Они стоят лицом к лицу у окна, выходящего в школьный двор. Это в него влез прошлой ночью Революционер. Если бы во дворе школы оказались учащиеся или американский телерепортер, они могли бы лицезреть типчиков. Люди новой России пристают друг к другу с метафизическими упреками. Интеллигентские хрупкие очки длинноволосого а-ля Алексей Толстой сверкают. Другой, выше и тяжелее, водянистее и жиже разбавлен в цвете, даже массой своей молча обвиняет длинноволосого. В чем же? В сущности, только в том, что после многих дней споров, криков, чтения стихов и поклонения Бутылке длинноволосый утомляется и, найдя, если он есть, удобный, тихий и теплый угол, забивается в него. Читает, пишет, размышляет. Или бродит по московским улицам один, не глядя ни на что и все замечая. В том, что отлепляется от колонии термитов, не в силах жить с коллективом (пусть и с контрколлективом) всегда. В том, что грешит в мыслях, обвиняется длинноволосый. Вот это трибунал! Вот это строгость! Инквизиция… Дети или американский телерепортер покачали бы головами, выражая крайнее изумление.
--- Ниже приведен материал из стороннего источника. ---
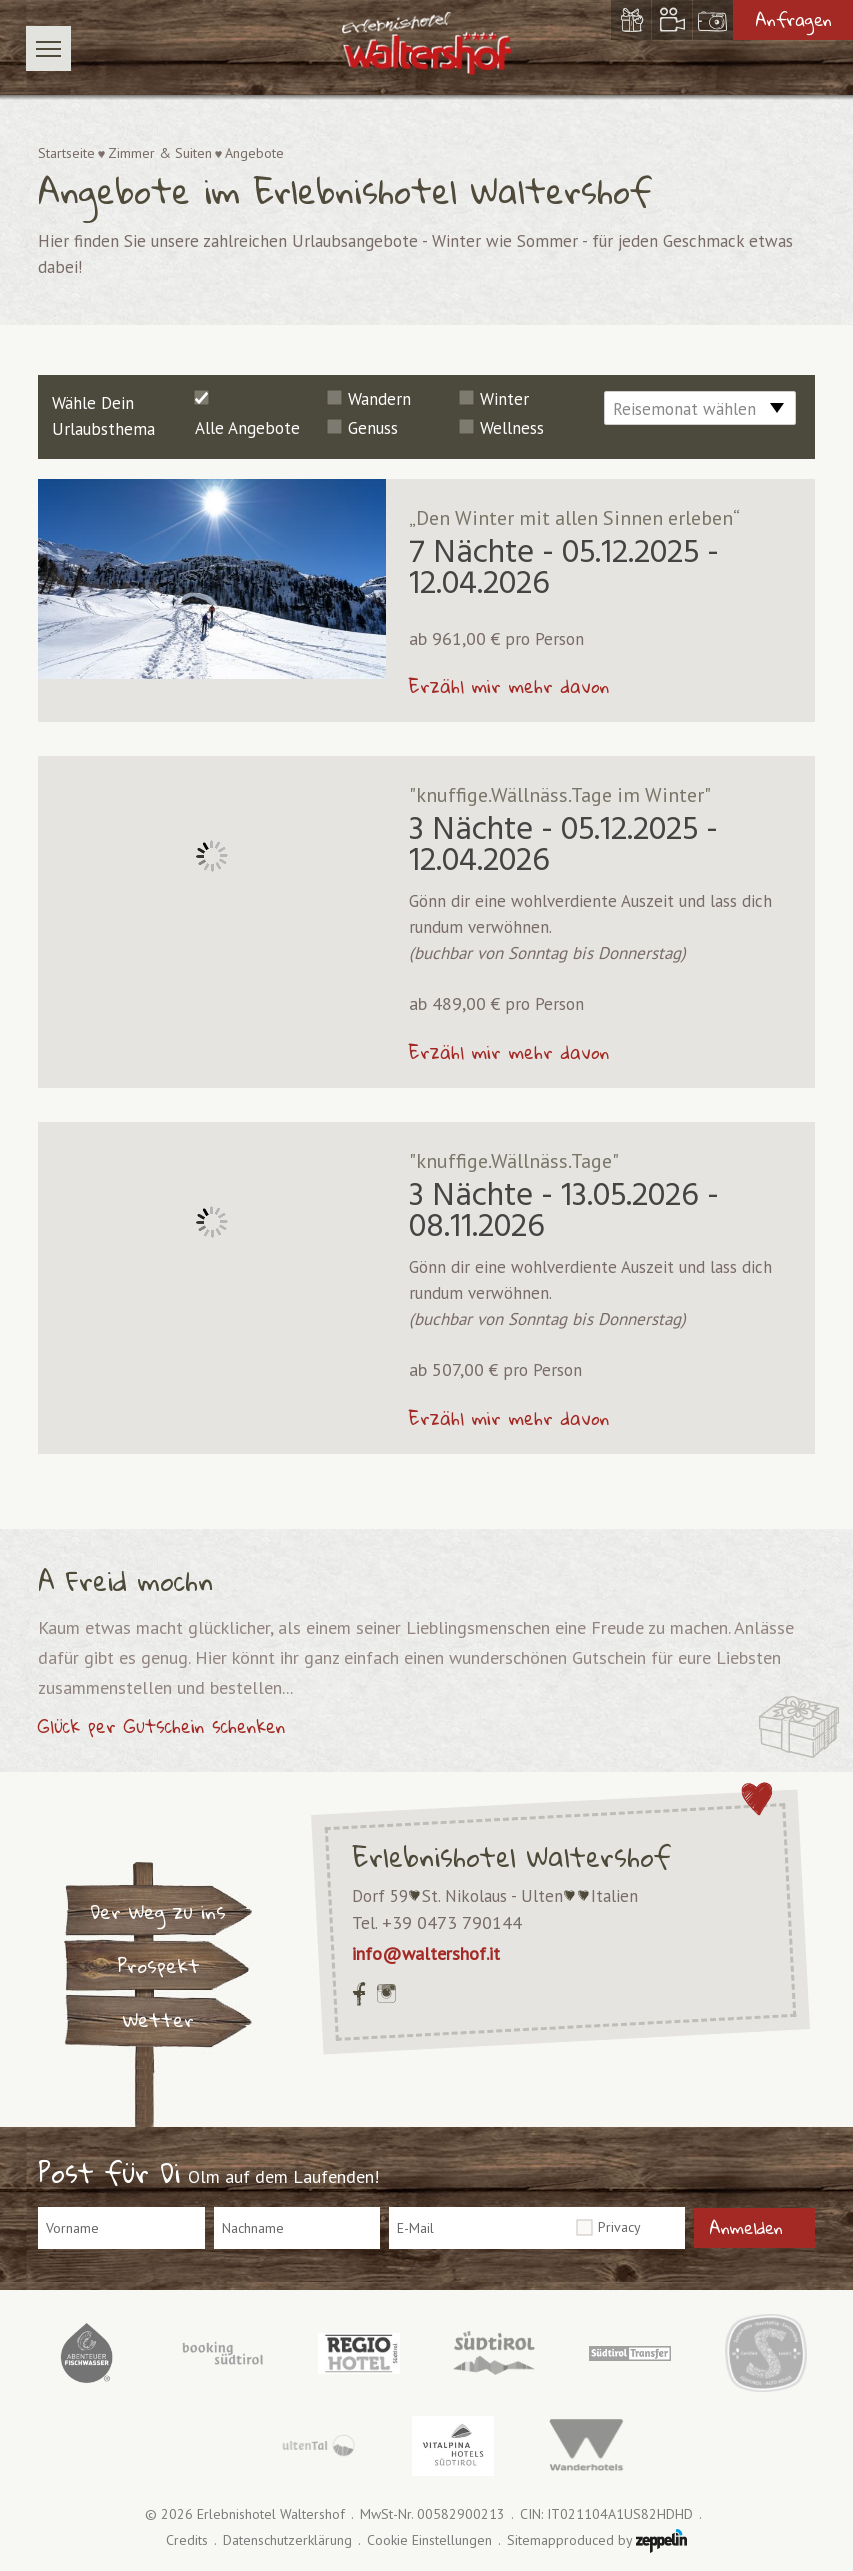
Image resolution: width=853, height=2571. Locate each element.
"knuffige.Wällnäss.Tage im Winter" (560, 795)
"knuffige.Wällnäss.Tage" (514, 1161)
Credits (187, 2540)
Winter (504, 399)
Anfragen (793, 19)
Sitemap (531, 2540)
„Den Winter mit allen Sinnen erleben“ (574, 518)
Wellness (512, 428)
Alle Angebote (247, 428)
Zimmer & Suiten (160, 153)
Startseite (66, 153)
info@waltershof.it (426, 1953)
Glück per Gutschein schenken (161, 1726)
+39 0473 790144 (452, 1922)
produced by (621, 2541)
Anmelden (746, 2227)
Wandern (379, 399)
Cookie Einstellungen (429, 2540)
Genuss (373, 428)
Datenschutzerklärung (287, 2540)
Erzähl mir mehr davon (509, 686)
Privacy (619, 2227)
Алейников силен интуицией. Обоснование не его сильная сторона. Он молчит. Не знает, как объяснить это «не совсем наш». Через несколько лет он, однако, повторит упрек. Пьяный, из глубины такси, откуда Эд вылезет, не желая продолжать загул с неприлично пьяным бывшим лучшим другом, прохрипит: «Ты хитрый! Ты спасся в то время, как мы честно дошли до конца. Ты всегда был себе на уме!» И тогда Эд поймет, о чем идет речь. О том, что все они, приятели его московской юности, участники брожения, честно разрушили себя до конца, а он — Эд Лимонов — оказался здоровее, выжил и стал существовать в других формах. Предательство! — вот как это называется. Он предал их — тем, что выжил.